An exact copy of the lines from the one containing "The width and height of the screenshot is (755, 1568)." to the end of the records below is required, and nothing else.
START DATA RECORDS
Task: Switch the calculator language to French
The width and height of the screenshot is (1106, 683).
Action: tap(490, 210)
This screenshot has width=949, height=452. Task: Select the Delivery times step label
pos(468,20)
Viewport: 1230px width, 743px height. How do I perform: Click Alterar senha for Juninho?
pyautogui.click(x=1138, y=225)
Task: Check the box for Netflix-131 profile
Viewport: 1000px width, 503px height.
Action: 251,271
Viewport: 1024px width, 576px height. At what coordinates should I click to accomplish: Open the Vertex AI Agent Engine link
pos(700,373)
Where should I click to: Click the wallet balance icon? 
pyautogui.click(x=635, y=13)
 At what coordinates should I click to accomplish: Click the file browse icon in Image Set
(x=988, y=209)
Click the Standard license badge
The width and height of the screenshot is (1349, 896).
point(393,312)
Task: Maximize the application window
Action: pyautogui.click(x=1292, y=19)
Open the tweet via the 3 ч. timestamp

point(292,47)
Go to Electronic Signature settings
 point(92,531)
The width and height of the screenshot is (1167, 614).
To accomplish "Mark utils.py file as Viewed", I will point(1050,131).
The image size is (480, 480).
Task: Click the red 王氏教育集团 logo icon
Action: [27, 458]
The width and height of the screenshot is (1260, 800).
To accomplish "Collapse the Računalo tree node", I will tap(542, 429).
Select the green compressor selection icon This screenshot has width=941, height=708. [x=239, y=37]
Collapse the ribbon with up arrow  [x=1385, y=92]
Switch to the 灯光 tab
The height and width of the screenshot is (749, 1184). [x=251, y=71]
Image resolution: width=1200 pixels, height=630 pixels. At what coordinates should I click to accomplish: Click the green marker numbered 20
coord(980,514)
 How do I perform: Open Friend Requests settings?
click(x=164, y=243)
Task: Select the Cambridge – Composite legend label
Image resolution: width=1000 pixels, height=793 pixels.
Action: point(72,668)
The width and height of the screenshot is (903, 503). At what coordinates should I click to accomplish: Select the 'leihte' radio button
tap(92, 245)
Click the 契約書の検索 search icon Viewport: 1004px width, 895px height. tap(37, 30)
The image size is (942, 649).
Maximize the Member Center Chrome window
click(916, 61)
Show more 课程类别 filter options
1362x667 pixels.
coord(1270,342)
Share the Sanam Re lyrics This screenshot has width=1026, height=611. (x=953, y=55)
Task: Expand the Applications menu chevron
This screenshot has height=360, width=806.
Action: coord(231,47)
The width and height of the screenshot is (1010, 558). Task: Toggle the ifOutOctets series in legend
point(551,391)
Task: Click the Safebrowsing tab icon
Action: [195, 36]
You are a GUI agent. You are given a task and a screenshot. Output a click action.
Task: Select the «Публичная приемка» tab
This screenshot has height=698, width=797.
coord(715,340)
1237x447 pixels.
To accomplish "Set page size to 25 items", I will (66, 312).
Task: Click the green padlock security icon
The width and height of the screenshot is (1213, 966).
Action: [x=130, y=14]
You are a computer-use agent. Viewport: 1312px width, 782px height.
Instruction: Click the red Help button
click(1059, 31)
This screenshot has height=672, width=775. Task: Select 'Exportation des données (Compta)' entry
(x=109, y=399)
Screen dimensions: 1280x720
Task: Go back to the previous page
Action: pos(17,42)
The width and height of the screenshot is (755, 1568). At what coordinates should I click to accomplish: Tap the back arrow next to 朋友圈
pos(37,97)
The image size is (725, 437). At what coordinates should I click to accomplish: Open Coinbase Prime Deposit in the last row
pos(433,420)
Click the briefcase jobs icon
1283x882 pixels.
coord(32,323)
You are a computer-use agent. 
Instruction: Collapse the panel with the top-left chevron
END DATA RECORDS
▶ **ANSWER SPACE**
The width and height of the screenshot is (755, 1568). At what coordinates should I click to accomplish: Tap the back arrow next to 朋友圈
pos(37,97)
The image size is (725, 437). At what coordinates should I click to accomplish: Open Coinbase Prime Deposit in the last row
pos(433,420)
Click the briefcase jobs icon
1283x882 pixels.
coord(32,323)
You are a computer-use agent. 
Instruction: Collapse the panel with the top-left chevron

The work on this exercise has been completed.